There had also been talks between Carterton and South Wairarapa for a joint facility, but this never progressed.

“I think we have gone as far as we possibly can on this issue – and it’s not for want of trying,” Nixon said.

“We’ve tried to get the councils to work together, but it always comes down to the parochialism of each individual council.

“I think it’s something to do with the operational funding side of things that irritates them.

“They are quite happy to put money into a capital cost but don’t like the idea of having to keep paying for management services, and I think that is one of the stumbling blocks.”

There was also no shared ownership model that worked for the councils.

Nixon said Wairarapa did not need three dog pounds “with a combined cost of $2.5m”.

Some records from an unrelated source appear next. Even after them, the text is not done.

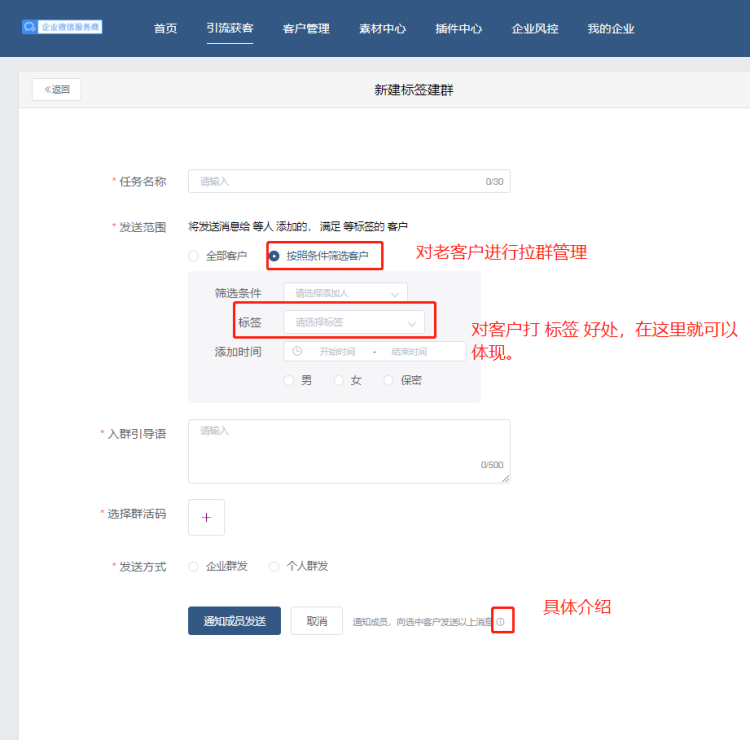The width and height of the screenshot is (750, 740).
Task: Open the 引流获客 navigation tab
Action: [230, 29]
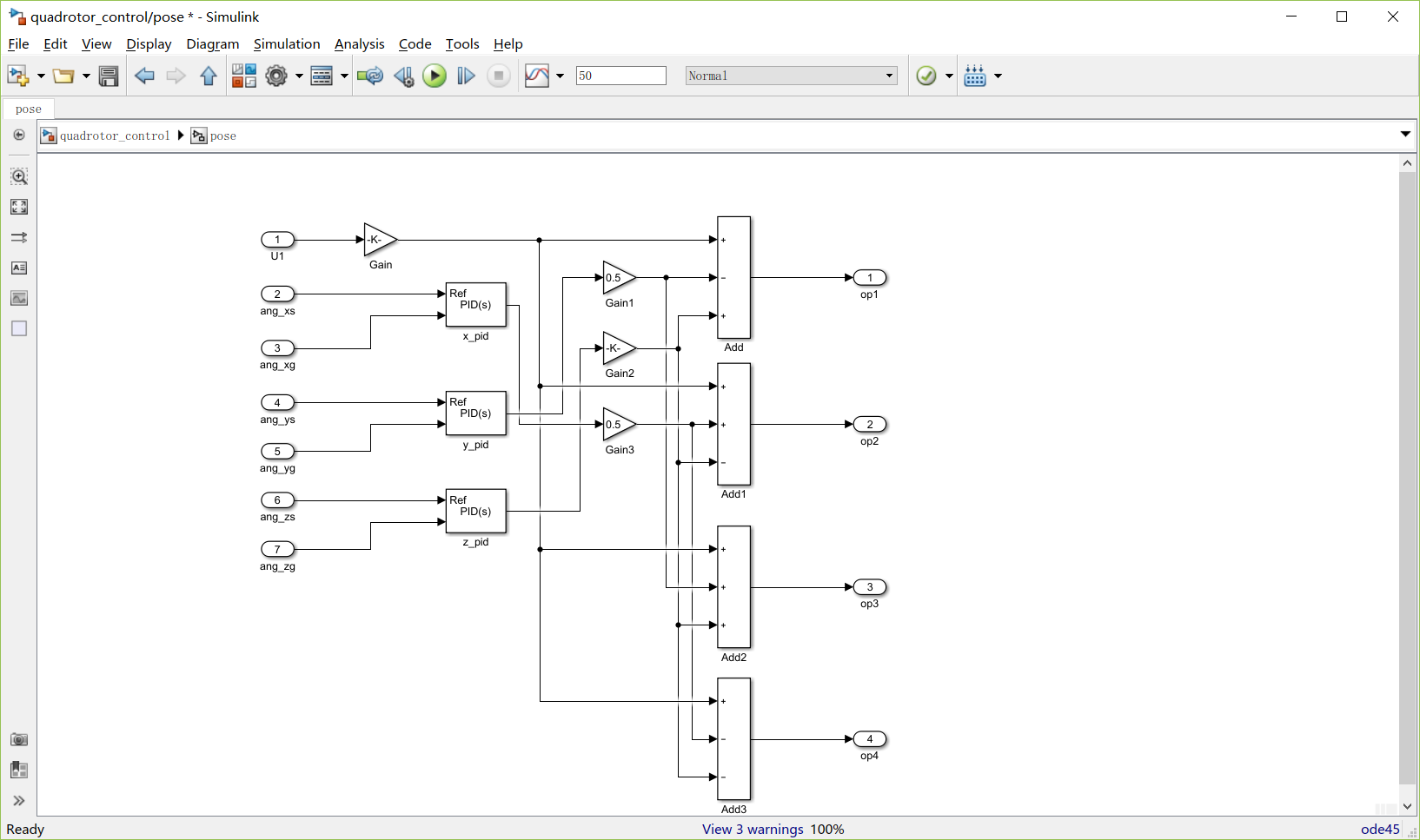Click the ode45 solver link
The width and height of the screenshot is (1420, 840).
click(x=1380, y=829)
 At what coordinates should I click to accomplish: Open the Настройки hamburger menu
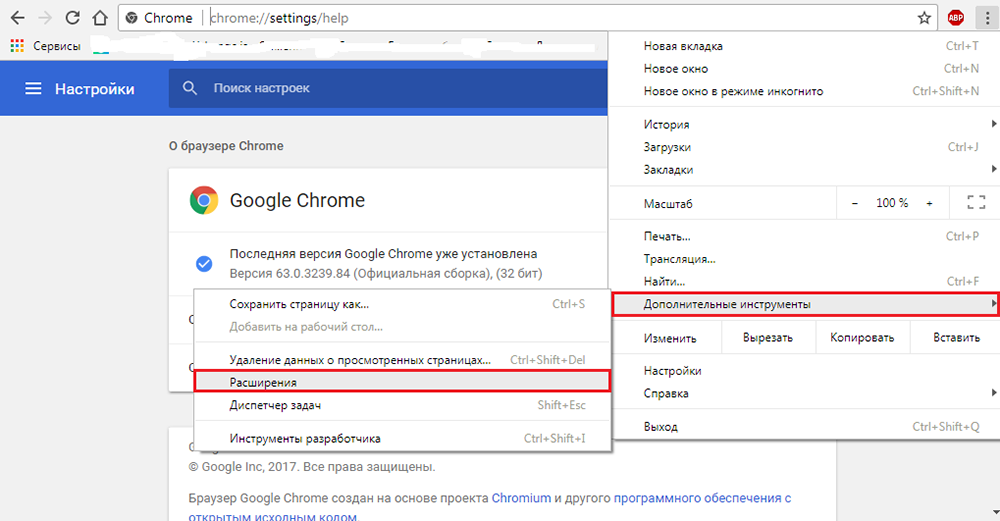point(33,89)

With more people using social media and other online tools to reunite lost dogs quickly, and with the number of impounded dogs dropping, she said MDC was on track to build a “Hound Hilton” for what could be a reduced need.

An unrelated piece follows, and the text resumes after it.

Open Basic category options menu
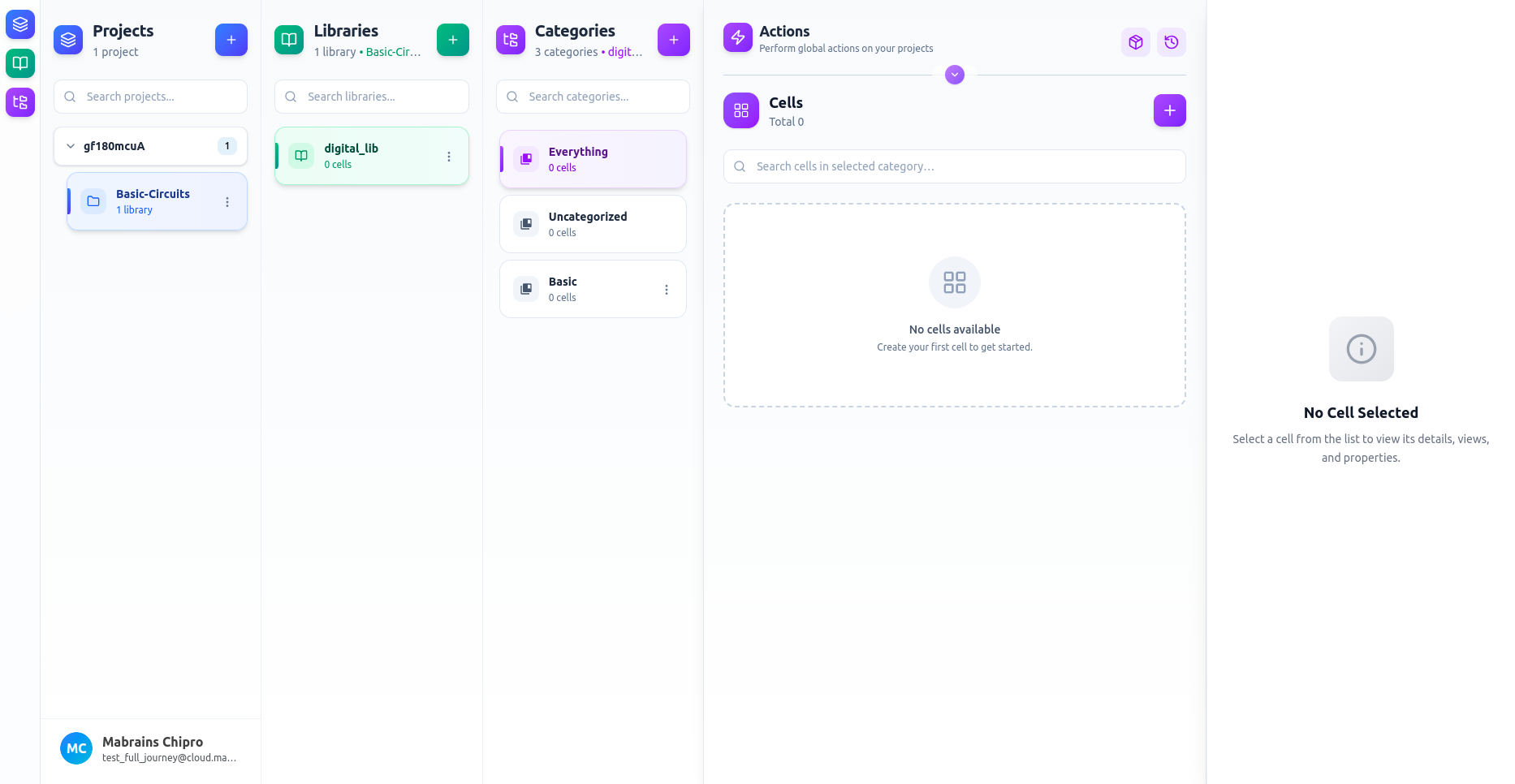This screenshot has height=784, width=1515. 667,290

“If anything, the dog pound issue is the one thing that convinces me that the quicker we unite the three councils under the one umbrella, the better,” Nixon said.

She said each council was doing things in the interests of their own ratepayers and not in the best interests of the whole Wairarapa.

“Unless you have an organisation that sits across the three councils that can actually drive change like this, we are going to carry on down the path of big expenses across Wairarapa for no good reason.”

In his latest mayoral column, Mayor Greg Lang made a similar reference to shared services.

“We need to give ourselves credit – Wairarapa councils work better together than other councils,” he said.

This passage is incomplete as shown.